The “exclusionary rule” prohibits the use of most evidence if it was improperly obtained. For almost a hundred years after the passage of the 4th Amendment, few people objected to the use of such tainted evidence at trial. The issue was tested in 1822, in United States v. La Jeune, when the defense argued that certain evidence should be inadmissible in court because it was obtained improperly. Justice Story responded that such “evidence is admissible on charges for the highest crimes, even though it may have been obtained by a trespass upon the person, or by any other forcible and illegal means.” Story acknowledged that evidence is sometimes acquired contrary to law, yet he was “not aware, that such evidence has upon that account ever been dismissed for incompetency.” A defendant who was the victim of an unreasonable search and seizure might still be able to sue for damages against the offending officer, but only for the improper search or seizure, not for any damages incurred by subsequent criminal prosecution.
It was not until 1914, in Weeks v. United States, that the United States Supreme Court ruled that improperly obtained evidence should be excluded from a criminal trial pursuant to the 4th Amendment. This “exclusionary rule” was controversial from the moment it was announced, and the controversy continues to this day. Those who defend the exclusionary rule essentially argue that, without it, the police have strong incentives to engage in unreasonable searches and no countervailing incentive to obey the 4th Amendment.
Supporters of the rule also argue that using ill-gotten evidence compounds the original injury. If seizing private property without a warrant is an invasion of privacy, then scrutinizing it in court constitutes a second invasion.
Moreover, supporters argue, when a wrong has been committed, the principle of remediation demands that the victim be placed, whenever possible, in the same condition he was in prior to being wronged. In the case of evidence discovered by an improper search and seizure, the exclusionary rule places a victim in the same condition he or she would have been in if the Constitution had never been violated.
Ultimately, the exclusionary rule is meant to prevent future abuses by the police. Indeed, Justice Stewart, in Elkins v. United States (1960), claimed that deterrence was its only purpose. Denying that the rule would offer any kind of reparations, he asserted instead: “Its purpose is to deter—to compel respect for the constitutional guaranty in the only effectively available way—by removing the incentive to disregard it.”

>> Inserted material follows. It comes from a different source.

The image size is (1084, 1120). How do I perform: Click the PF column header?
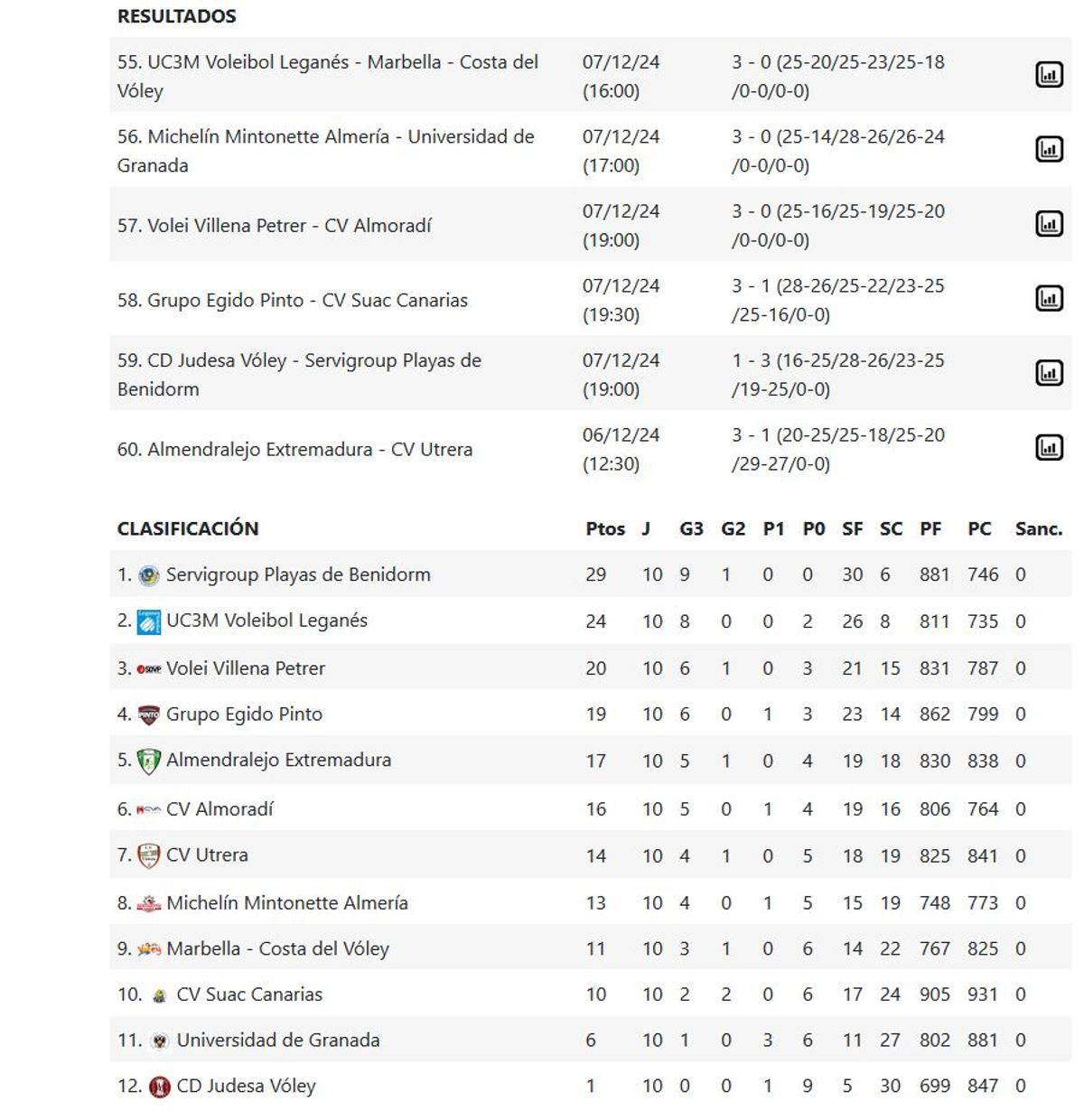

Those who oppose the exclusionary rule have argued that the guilt of the offending officer does not absolve the suspect of his own crime, and excluding important evidence will allow criminals to escape judgment. Furthermore, suppressing evidence does not place a suspect in the same condition he would be in if it were never discovered; it places him in a better position. If the evidence had not been obtained through an improper search, there would still be a chance that it could be discovered through proper channels. In many cases, therefore, excluding evidence effectively hands a suspect a get-out-of-jail-free card.

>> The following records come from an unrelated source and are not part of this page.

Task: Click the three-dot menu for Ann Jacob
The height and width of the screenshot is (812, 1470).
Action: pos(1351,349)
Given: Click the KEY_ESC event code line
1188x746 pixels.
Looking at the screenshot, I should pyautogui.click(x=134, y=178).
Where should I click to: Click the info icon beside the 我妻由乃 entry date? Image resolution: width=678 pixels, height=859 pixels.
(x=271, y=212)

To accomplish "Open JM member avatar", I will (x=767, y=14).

Opponents of the exclusionary rule would prefer to enforce the 4th Amendment in the same way that it was enforced during its first hundred years: by making the offending officer liable for damages. Opponents counter that very few convicted criminals could convince juries to award them damages for the illegal searches that led to their convictions. Moreover, even innocent people would be unlikely to file such a lawsuit, especially considering that police officers are immune from civil liability so long as they can show that they were acting in good faith.
Nonetheless, it is hard to see someone like a convicted child rapist go free just because a police officer made a mistake. Justice Burger claimed in 1971 that if Congress were to review the 50-year history since the exclusionary rule was enforced, it would find “thousands of cases in which the criminal was set free because the constable blundered and virtually no evidence that innocent victims of police error . . . have been afforded meaningful redress” (Bivens v. Six Unknown Fed. Narcotics Agents).

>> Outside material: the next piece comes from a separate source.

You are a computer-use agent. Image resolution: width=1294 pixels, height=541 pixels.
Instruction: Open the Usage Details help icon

Finally, those who defend the exclusionary rule claim that it often forces some clarification of the meaning of an unreasonable search. If the courts did not rule on this question when considering whether evidence was admissible, the question would be unlikely to come up except in the exceptional case when a suspect sues a police department for damages. On the other hand, its detractors would argue that the numerous and varied circumstances under which evidence is now scrutinized for its admissibility only add to the complexities, confusions, and inconsistencies in our interpretation of the 4th Amendment.
In 1961 the 4th Amendment was incorporated against the states by the Due Process Clause of the 14th Amendment. The Supreme Court decided in Mapp v. Ohio that any evidence gained through an improper search was inadmissible whether the trial was held in a state or a federal court. Even before its incorporation, however, many states had already added exclusionary rules to their interpretations of their own state constitutions.